Auto Installing Packages with Python's sys.meta_path

by James Johnson

Python provides sys.meta_path as a way for you to hook all imports and essentially have a first-chance at handling the importing of a module. Learn how to (ab)use sys.meta_path to autoload modules from github and pypi if the package hasn’t already been installed.

sys.meta_path Details

Python’s sys.meta_path is defined as:

A list of finder objects that have their find_module() methods called to see if one of the objects can find the module to be imported. The find_module() method is called at least with the absolute name of the module being imported. If the module to be imported is contained in package then the parent package’s __path__ attribute is passed in as a second argument. The method returns None if the module cannot be found, else returns a loader.

sys.meta_path is searched before any implicit default finders or sys.path.

See PEP 302 for the original specification.

To summarize, a finder object will look something like below, and must either return a loader object or None if the package can’t be found:

class Finder(object):
    def find_module(self, fullname, path=None):
        # return a loader that can load the module that
        # is being imported

and a loader object will look like below and must return the loaded module or raises an ImportError exception if errors occur that should not be propagated:

class Loader(object):
    def load_module(self, fullname):
        # actually load the module, add to sys.globals and
        # sys.modules, etc.

Oftentimes it makes sense to make a single object be both the finder and the loader as well.

Loader objects have a few responsibilities (see PEP 302 for more details):

  • if the module to be loaded (fullname) is already in sys.modules, that module must be returned. If not, the new module must be added to sys.modules.
  • The following attributes must be set on newly-created modules:
    • __file__
    • __name__
    • __loader__
    • __package__

Auto Installing Packages From PyPi

The script autopypi.py below will auto-install a package from PyPi when it is imported, if it is not currently installed and is a valid package in PyPi:

#!/usr/bin/env python
# encoding: utf-8

import imp
import os
import pdb
import pip
import readline
from pip.commands.search import SearchCommand
import sys
import virtualenv

class PyPiPathHook(object):
    def __init__(self):
        # create a virtualenv at ~/.pypi_autoload
        user_home = os.path.expanduser("~")
        self.venv_home = os.path.join(user_home, ".pypi_autoload")
        if not os.path.exists(self.venv_home):
            virtualenv.create_environment(self.venv_home)
        activate_script = os.path.join(self.venv_home, "bin", "activate_this.py")
        execfile(activate_script, dict(__file__=activate_script))

    def find_module(self, fullname, path=None):
        if "." in fullname:
            return None

        try:
            mod = imp.find_module(fullname)
        except ImportError as e:
            pass
        else:
            # it's already accessible, we don't need to do anything
            return None

        if self._package_exists_in_pypi(fullname):
            pip.main(["install", fullname, "--prefix", self.venv_home])

        # we've made it accessible to the normal import procedures
        # now, (should be on sys.path), so we'll return None which
        # will make Python attempt a normal import
        return None

    def _package_exists_in_pypi(self, fullname):
        searcher = SearchCommand()
        options,args = searcher.parse_args([fullname])
        matches = searcher.search(args, options)
        found_match = None
        for match in matches:
            if match["name"] == fullname:
                return True
                break

        return False

sys.meta_path.append(PyPiPathHook())

There are a four notable things about the script above:

  1. The load_module method was not implemented.
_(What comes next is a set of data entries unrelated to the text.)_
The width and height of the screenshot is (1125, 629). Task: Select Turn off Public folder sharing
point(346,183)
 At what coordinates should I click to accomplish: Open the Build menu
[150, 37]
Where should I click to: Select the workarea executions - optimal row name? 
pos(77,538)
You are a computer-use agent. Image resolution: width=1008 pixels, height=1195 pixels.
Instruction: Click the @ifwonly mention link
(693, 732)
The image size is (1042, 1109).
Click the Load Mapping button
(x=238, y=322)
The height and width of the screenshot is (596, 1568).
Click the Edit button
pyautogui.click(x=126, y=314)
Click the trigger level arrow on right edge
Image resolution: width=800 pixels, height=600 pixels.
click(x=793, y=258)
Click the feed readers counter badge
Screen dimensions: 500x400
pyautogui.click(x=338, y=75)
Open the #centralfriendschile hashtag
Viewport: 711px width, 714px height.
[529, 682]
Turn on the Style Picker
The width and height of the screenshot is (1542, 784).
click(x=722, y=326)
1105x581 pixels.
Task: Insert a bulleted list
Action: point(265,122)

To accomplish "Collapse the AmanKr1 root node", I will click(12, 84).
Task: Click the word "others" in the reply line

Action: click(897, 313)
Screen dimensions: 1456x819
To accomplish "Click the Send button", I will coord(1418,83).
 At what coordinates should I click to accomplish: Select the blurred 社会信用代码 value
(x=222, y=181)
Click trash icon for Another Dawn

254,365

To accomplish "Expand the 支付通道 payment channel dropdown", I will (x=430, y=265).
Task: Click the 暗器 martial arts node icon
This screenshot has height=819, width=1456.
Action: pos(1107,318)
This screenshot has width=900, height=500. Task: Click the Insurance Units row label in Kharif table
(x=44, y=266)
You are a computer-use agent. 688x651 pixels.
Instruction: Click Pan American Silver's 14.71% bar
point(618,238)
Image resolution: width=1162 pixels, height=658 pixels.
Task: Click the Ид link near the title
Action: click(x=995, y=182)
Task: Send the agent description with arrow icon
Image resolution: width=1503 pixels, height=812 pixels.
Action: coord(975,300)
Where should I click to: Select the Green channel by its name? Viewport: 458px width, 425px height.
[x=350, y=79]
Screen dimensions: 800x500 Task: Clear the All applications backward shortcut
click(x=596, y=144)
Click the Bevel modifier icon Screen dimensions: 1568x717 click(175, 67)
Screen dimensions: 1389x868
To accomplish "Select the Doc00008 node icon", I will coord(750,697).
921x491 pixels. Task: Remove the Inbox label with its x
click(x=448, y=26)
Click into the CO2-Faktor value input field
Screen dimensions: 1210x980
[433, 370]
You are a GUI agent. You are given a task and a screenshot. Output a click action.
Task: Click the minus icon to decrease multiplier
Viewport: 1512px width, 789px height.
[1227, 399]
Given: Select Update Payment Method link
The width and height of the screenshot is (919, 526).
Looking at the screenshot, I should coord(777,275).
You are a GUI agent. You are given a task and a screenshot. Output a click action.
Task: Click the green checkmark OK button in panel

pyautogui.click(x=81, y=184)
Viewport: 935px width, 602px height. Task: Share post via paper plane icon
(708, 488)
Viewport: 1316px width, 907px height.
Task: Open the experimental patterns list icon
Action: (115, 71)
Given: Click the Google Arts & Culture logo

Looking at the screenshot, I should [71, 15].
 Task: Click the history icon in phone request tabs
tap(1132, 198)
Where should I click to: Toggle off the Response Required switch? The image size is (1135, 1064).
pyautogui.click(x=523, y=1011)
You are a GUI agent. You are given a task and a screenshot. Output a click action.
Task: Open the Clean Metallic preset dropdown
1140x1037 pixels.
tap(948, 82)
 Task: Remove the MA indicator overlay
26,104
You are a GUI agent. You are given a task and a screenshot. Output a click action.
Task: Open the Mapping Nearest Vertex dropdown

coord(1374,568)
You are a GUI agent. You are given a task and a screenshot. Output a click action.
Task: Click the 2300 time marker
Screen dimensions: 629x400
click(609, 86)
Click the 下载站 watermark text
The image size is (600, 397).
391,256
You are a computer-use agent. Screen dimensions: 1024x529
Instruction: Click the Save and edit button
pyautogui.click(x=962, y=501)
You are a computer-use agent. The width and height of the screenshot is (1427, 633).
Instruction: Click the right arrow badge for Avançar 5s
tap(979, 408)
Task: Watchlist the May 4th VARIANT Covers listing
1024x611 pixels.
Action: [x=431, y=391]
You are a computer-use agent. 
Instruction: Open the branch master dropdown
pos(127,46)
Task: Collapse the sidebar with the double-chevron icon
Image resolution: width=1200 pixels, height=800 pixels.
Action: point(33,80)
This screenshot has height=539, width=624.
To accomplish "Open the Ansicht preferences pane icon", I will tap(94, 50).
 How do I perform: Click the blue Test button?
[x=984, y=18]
Instead of returning self or some other loader object and loading the module ourselves, None is always returned. This makes Python use its standard import mechanisms (e.g. looking in sys.path for the module, etc.) after we have installed the package to a location on sys.path.

  2. virtualenv can be used directly from python. See this post for more info.

  3. Pip commands can be directly imported and used so that raw, unformatted results can be processed. In this example. I really didn’t want to parse what pip printed just to know if a package exists. Directly using the Search command from pip.commands.search lets us make use of the raw results before they are formatted and printed.

  4. imp.find_module attempts to find the package using Python’s normal procedures. This is a good test to tell if a package is installed on a system. See the imp.find_module docs for more information.

Simply importing the script above will add PyPi auto-install functionality to your python programs:

import autopypi
import xmltodict

print("xmltodict was successfully imported!")

Which outputs:

jelly$> python example.py
Collecting xmltodict
Installing collected packages: xmltodict
Successfully installed xmltodict-0.10.1
Collecting defusedexpat
Installing collected packages: defusedexpat
Successfully installed defusedexpat-0.4
xmltodict was successfully imported!